- DynCorp Chem Spray Suit Illuminates Lack of Caution and Care
- October 4, 2017
- Law Firm: Waters Kraus LLP - Dallas Office
A federal judge in Washington D.C. determined that rulings against 20 plaintiffs in lawsuits against DynCorp over an anti-drug herbicide operation in Colombia did not apply to the roughly 2,000-strong class allegedly exposed to the substance. The allegations from the class members were factually specific to each class member, which meant that the rulings against the 20 plaintiffs had little to do with the rest of the class.
The original lawsuit was filed on September 11, 2001, and alleged that DynCorp exposed individuals to the toxic herbicide Roundup, which was sprayed on suspected drug farms in Colombia. The United States and Colombia engaged in a multibillion-dollar cooperative program to eradicate cocaine and opium poppies using Roundup, one of many chemicals that causes birth defects. The program continues to this day. Unfortunately for the 2,000 class members, this program has severely impacted their lives. The herbicide polluted the local water, and injured livestock, vegetation, and families. Now, they have suffered immense damage and hope that their lawsuit can begin to make them somewhat whole again. Luckily, due to this ruling, their lawsuit can continue.
DynCorp has shown a pattern of fraudulent behavior. Just last year, a suit alleged that DynCorp knowingly inflated costs during a four-year stretch when the company held a contract with the United States state department for training Iraqi police. The company allegedly inflated subcontractor rates. Also their fees and mark-ups were allegedly false and fraudulent. This is just another example of how some corporations put their profits first and all other considerations a distant second. To the birth defect attorneys at Waters Kraus & Paul, it is no surprise that they are once again in trouble for allegedly poisoning farmworkers in Colombia.
Monsanto, the Producer of Roundup, Manufactures Roundup-Resistant Crops
This also isn’t the first time that Monsanto, the producer of Roundup, has been in the news for their dangerous product.
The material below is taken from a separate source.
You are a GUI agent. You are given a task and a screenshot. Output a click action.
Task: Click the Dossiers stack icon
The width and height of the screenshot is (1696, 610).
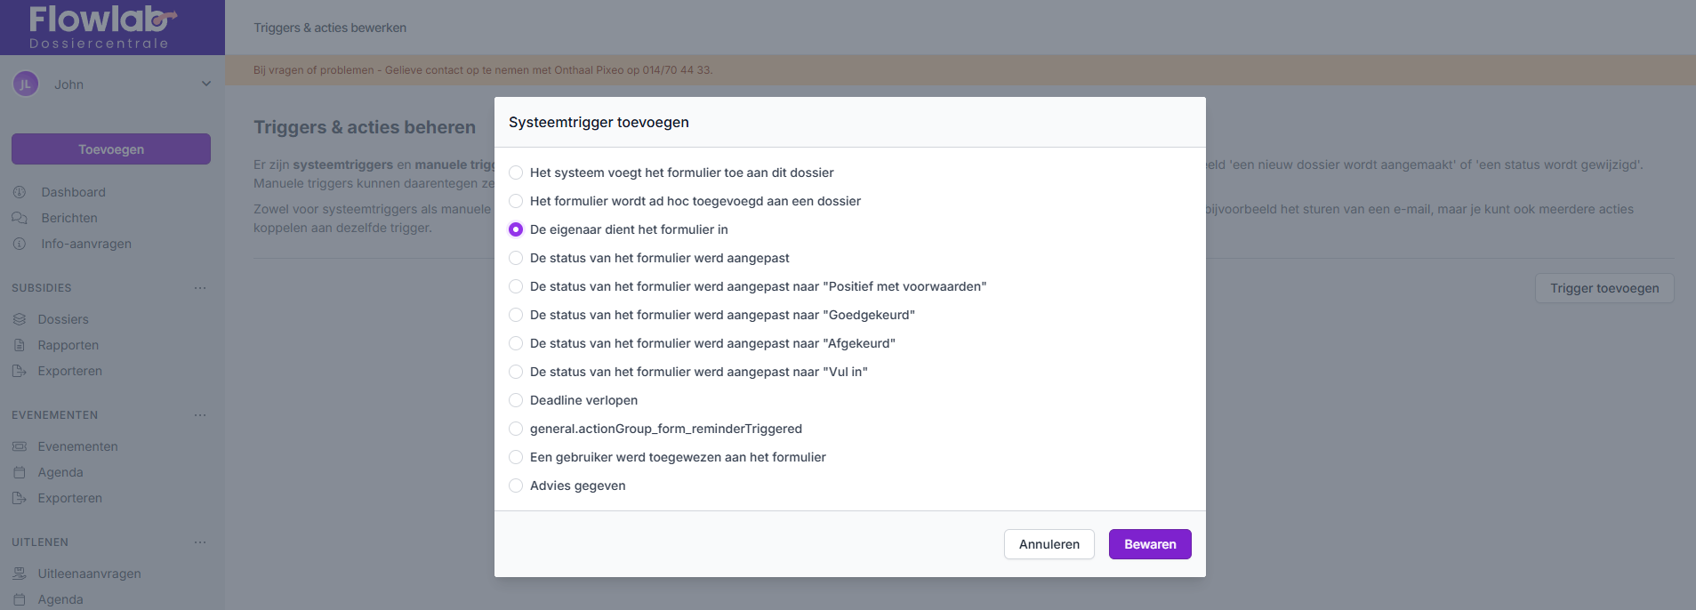(x=20, y=319)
Roundup contains the most popular herbicide in the world, glyphosate. Monsanto manufactures seeds that are resistant to glyphosate which allows farming operations to spray Roundup on their crops virtually at will. While the crops may be safe from Roundup, people are not. Glyphosate has been deemed a likely carcinogen by the World Health Organization’s International Agency for Research on Cancer. Animal studies in the U.S. have linked it to birth defects and reproductive problems, while other studies have found that glyphosate harms cell DNA in human embryos, the placenta and the umbilical cord. Thus, glyphosate is one of many chemicals which may cause birth defects. These substances can also cause infertility. The birth defect attorneys have seen many cases of defects caused by substances like Roundup.
Roundup use in the United States is widespread but there is a responsibility on the part of commercial farmers to protect their workers and surrounding communities from the hazards of their pesticides and herbicides. Similarly, DynCorp must be held accountable for the injuries that they have caused to the farmers in Colombia.